Le premier plan de «Le Retour des hirondelles» montre un âne à travers l’ouverture d’un mur – comme un clin d’œil au long métrage avec lequel on a pu découvrir le Chinois Li Ruijun, «The Old Donkey», qui fut montré en France au Festival Deauville Asia il y a une dizaine d’années. C’était un drame rural âpre dont les protagonistes étaient régulièrement perdus dans des paysages géants – un traitement qu’on peut parfois retrouver lorsque le couple de «Le Retour des hirondelles» est filmé sur une immense dune, comme avalé par une mer de sable, comme une anomalie dans l’immensité du monde. Mais la caméra est en général plus proche dans ce nouveau film, attentive à ceux qui ailleurs ne reçoivent aucune attention.

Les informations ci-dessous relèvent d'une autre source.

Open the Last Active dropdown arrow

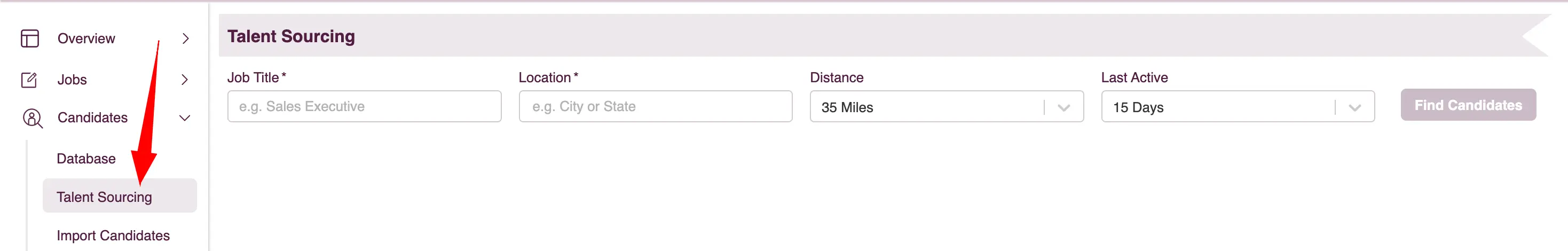(1354, 107)
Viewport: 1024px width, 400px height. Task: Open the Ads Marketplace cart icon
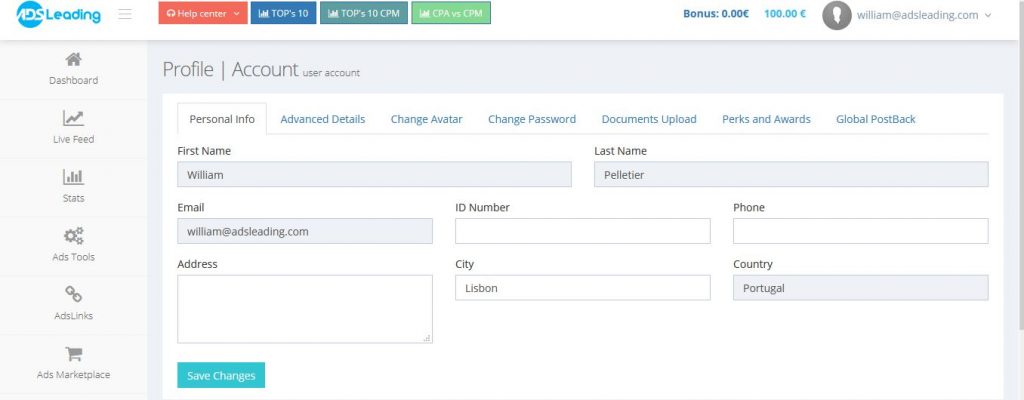73,354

«Le Retour des hirondelles» raconte un mariage arrangé alors que la dernière chance des époux semble déjà passée. Ce pourrait être une damnation, mais les chemins empruntés par Li peuvent surprendre. Le cinéaste dépeint d’abord une absence totale de considération pour la dignité humaine, avec cette héroïne traitée par des proches comme un poids dont on se débarrasse. Lorsque Guiying (remarquablement interprétée par Hai Qing, dans une sorte de stupeur ralentie) affirme que l’âne a eu une meilleure vie qu’elle, on a tendance à la croire. Ce pourrait être du poverty porn irrespirable mais Li met peu à peu en scène une forme de tendresse sans mièvrerie, une solidarité dans le couple qui s’exprime loin des autres – loin des règles de société ou du jugement familial. Il y a ici une beauté mais qui n’est pas une vitrine, cette beauté est à sa place car elle n’est pas une erreur de point de vue.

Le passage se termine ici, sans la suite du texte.